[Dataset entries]
════════════════

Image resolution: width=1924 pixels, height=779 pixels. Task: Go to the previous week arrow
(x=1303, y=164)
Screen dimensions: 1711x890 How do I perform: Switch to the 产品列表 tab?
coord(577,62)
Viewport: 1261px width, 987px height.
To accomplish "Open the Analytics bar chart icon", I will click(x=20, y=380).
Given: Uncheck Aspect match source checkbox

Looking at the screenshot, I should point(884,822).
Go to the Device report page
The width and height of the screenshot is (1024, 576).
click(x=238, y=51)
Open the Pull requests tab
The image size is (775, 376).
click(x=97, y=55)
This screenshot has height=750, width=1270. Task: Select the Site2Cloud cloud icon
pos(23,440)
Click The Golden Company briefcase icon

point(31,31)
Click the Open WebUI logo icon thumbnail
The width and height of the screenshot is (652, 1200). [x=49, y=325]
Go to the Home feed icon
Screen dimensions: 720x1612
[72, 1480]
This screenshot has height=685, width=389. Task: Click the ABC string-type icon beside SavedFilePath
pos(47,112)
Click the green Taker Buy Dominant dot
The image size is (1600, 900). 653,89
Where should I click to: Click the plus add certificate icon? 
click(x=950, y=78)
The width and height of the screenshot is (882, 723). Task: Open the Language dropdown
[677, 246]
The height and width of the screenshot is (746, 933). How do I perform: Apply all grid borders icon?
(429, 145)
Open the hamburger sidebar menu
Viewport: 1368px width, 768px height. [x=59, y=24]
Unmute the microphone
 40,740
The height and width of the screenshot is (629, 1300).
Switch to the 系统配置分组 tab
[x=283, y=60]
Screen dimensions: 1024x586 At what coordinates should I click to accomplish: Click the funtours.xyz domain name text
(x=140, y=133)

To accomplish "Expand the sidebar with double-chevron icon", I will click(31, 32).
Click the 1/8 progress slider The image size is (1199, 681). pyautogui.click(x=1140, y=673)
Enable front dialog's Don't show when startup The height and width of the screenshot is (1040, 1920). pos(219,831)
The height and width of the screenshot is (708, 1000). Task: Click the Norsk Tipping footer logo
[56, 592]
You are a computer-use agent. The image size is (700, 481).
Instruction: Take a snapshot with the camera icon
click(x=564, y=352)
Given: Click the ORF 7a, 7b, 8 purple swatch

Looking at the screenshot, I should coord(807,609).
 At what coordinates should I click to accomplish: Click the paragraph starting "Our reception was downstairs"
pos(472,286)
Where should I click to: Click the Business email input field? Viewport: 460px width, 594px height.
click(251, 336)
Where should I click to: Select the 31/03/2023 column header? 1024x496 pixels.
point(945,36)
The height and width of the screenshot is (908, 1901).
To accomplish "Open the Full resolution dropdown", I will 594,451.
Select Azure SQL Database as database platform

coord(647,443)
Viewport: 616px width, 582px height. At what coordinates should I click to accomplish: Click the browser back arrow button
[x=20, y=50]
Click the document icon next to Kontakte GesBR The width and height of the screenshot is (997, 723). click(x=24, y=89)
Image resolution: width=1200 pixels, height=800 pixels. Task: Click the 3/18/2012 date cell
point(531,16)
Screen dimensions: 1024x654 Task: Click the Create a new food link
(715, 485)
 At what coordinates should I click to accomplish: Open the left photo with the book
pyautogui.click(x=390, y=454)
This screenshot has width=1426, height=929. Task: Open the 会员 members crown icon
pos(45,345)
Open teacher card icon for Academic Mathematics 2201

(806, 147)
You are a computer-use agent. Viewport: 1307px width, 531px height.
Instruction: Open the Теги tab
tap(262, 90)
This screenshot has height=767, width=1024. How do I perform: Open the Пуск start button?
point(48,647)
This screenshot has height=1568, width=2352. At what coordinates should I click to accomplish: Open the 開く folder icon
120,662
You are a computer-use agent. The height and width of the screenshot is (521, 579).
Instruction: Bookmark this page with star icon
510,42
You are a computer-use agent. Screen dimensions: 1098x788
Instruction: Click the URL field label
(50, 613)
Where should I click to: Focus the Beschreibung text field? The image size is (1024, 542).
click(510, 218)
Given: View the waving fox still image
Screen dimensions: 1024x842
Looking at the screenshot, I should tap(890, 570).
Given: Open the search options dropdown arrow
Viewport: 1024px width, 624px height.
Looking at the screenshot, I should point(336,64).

════════════════

**What you should do:**
Going through the data above, state how many lines include the word "agent"; only that number is needed.

**Solved problem:**
4